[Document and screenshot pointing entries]
= = = = = = =

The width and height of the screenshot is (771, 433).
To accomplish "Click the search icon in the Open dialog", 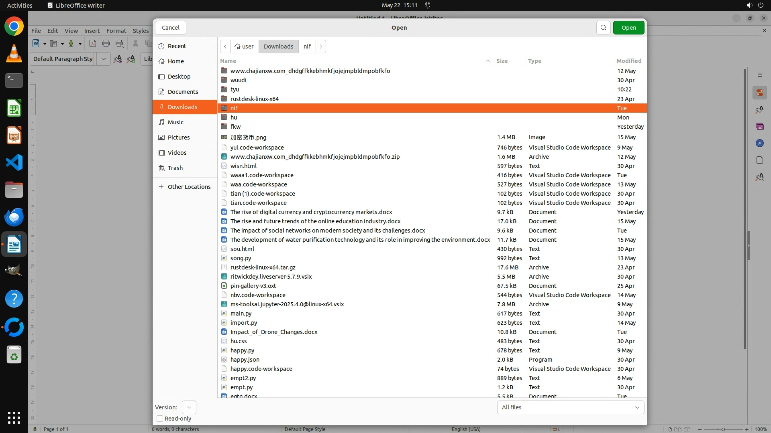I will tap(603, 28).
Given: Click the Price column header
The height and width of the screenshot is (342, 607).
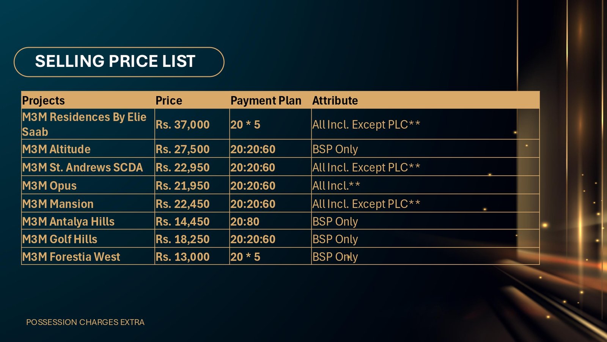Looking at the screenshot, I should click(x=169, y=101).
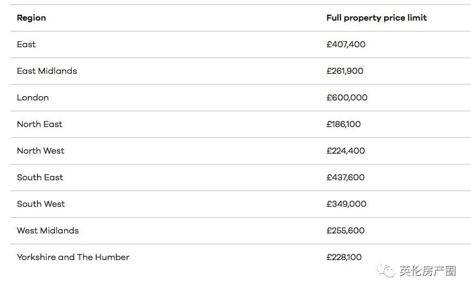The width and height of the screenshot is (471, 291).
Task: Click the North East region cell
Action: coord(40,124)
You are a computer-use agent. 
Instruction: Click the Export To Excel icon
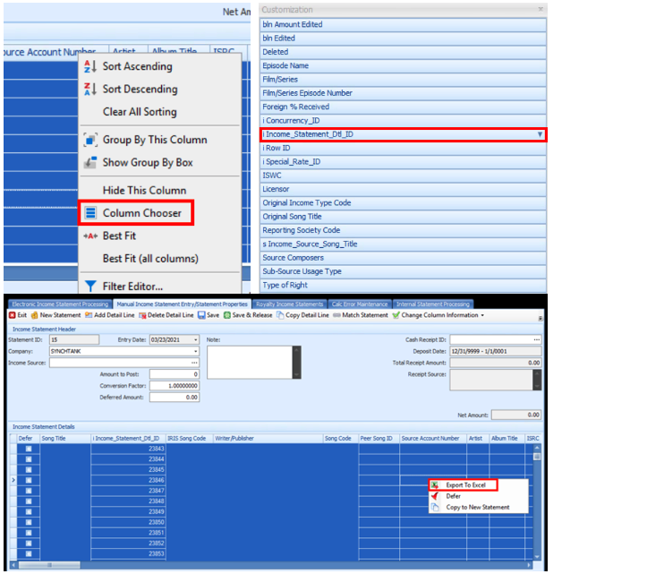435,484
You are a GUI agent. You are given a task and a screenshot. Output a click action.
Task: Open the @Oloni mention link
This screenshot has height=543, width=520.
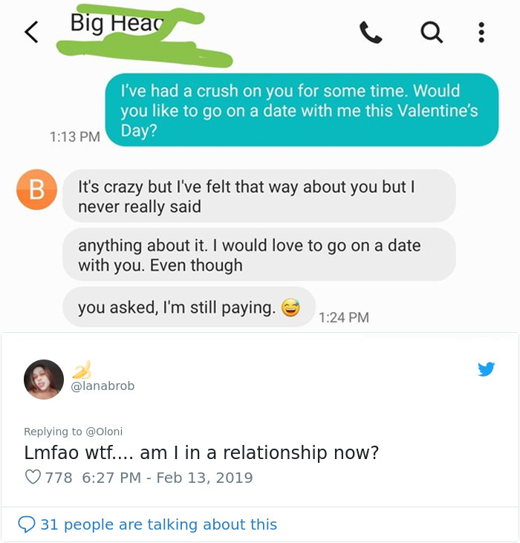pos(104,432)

= = = = = = =

§ **WRITTEN INSTRUCTION**:
Please copy the listing word for word, from the line with "You are a computer-use agent." through the end of the listing, and leave out the pictures.

§ **THE RESPONSE**:
You are a computer-use agent. 
Instruction: Click the Export To Excel icon
435,484
You are a GUI agent. You are given a task and a screenshot. Output a click action.
Task: Open the @Oloni mention link
This screenshot has height=543, width=520.
pos(104,432)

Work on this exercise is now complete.